> **Directions for this task**
The response must contain every line below in which "computer" appears.

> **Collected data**
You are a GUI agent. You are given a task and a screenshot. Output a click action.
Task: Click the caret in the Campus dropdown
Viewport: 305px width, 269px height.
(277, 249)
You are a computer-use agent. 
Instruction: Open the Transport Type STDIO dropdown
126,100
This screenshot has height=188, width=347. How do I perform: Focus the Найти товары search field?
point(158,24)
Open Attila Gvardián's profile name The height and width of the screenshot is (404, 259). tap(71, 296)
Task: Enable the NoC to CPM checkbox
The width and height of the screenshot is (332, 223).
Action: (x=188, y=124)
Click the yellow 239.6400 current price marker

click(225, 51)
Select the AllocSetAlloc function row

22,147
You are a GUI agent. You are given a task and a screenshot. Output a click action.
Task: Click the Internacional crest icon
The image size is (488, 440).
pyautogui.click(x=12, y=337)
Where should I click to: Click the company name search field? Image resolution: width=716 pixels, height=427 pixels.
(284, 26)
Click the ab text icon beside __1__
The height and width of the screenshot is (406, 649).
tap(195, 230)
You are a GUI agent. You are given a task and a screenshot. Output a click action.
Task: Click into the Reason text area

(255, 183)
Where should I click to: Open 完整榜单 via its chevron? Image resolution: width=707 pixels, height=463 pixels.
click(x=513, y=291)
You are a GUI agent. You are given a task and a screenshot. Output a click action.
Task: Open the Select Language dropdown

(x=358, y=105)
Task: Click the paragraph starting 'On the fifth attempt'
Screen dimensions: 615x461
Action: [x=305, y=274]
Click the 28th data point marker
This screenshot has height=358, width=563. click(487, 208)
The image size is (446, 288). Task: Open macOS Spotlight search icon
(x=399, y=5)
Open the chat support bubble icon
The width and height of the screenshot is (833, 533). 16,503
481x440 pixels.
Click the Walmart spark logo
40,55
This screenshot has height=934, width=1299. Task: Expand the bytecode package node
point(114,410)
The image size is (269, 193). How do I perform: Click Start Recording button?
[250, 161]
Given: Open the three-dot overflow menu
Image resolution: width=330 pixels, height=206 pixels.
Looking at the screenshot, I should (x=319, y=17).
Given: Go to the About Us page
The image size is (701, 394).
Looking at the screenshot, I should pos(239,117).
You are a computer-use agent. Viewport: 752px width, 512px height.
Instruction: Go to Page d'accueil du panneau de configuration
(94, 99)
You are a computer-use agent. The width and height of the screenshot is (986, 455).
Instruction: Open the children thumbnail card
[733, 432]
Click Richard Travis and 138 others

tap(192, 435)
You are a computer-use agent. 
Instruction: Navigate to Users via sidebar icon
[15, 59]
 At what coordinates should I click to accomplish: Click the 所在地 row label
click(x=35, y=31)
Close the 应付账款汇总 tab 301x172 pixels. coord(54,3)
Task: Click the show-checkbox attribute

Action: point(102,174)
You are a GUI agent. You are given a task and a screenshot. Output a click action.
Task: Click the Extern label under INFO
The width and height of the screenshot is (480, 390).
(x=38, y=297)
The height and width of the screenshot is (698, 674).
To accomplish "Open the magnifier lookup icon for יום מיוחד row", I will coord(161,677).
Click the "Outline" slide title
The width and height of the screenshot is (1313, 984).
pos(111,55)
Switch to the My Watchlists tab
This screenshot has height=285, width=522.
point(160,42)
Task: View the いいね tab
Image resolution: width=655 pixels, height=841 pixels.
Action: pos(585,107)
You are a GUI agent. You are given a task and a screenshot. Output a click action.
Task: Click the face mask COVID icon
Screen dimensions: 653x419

> **Solution to this exercise**
You are a computer-use agent. 
You are a computer-use agent. Viewport: 752px width, 512px height.
You are a computer-use agent. The width and height of the screenshot is (986, 455).
You are a computer-use agent. 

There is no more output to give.